После войны стало ясно, что военно-патриотическое участие церкви в войне с фашизмом свою роль выполнило, а РПЦ в условиях нового витка противостояния с Западом оказалась малоэффективной. С 1948 года власть больше не разрешила открыть ни одной русской православной церкви, как и ни одного культового строения других конфессий.
Одна из спекулятивных манипуляций отечественной истории – искажение сути и роли в ней личности Сталина.

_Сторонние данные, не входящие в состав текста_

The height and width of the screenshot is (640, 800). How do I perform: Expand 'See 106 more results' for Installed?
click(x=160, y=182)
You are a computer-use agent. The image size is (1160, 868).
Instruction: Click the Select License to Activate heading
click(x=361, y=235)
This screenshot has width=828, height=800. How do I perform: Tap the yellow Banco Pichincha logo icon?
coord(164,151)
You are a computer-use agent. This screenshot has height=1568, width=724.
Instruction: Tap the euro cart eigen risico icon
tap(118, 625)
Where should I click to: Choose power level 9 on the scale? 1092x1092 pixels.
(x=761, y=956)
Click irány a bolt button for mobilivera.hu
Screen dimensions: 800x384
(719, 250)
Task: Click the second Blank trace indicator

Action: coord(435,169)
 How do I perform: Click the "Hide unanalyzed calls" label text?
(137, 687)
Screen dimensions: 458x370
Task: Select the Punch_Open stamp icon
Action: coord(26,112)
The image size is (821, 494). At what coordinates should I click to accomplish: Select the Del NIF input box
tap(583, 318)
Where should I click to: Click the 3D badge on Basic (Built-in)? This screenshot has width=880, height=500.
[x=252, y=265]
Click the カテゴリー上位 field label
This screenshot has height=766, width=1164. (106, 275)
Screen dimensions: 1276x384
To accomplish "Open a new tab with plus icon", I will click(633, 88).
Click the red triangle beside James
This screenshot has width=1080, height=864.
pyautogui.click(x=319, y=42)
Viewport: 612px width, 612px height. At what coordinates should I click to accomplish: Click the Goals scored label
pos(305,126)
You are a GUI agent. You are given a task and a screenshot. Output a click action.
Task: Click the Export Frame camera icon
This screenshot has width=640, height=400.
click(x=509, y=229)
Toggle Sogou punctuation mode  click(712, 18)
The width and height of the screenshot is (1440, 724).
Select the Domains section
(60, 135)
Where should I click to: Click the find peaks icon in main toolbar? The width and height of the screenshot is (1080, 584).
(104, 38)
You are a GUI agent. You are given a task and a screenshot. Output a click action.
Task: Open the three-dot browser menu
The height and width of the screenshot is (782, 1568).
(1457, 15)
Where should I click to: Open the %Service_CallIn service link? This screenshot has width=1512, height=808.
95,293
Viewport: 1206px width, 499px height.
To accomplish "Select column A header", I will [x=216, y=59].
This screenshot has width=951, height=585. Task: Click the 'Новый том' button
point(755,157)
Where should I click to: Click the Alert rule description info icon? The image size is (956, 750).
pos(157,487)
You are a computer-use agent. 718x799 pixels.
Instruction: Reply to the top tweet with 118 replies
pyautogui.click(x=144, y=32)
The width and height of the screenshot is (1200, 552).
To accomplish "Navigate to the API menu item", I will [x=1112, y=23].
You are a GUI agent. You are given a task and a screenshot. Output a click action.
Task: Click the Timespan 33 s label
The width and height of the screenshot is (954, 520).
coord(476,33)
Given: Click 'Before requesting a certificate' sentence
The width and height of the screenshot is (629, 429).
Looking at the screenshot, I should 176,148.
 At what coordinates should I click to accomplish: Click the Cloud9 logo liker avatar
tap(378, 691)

И среди прочих подобных – попытка лишить его образ ореола революционера, большевика и коммуниста и представить человеком, отказавшимся от ленинских установок, от марксистского мировоззрения и сменившим его на нечто вроде «православия, самодержавия и народности» времен Николая Первого или реакционеров начала 20 века.
При этом его образ, с одной стороны, примитивизируют до сына сапожника, недоучившегося семинариста, не нашедшего себе другого места кроме места в подполье, и не видят того, кем он был: поэтом, математиком и астрономом, романтиком байроновского типа и преемником традиций Века Просвещения. С другой – из той же его учебы в семинарии выводят утверждение об отказе Сталина от борьбы с религиозностью и принятие курса на «восстановление патриаршества» и расширение полномочий церкви.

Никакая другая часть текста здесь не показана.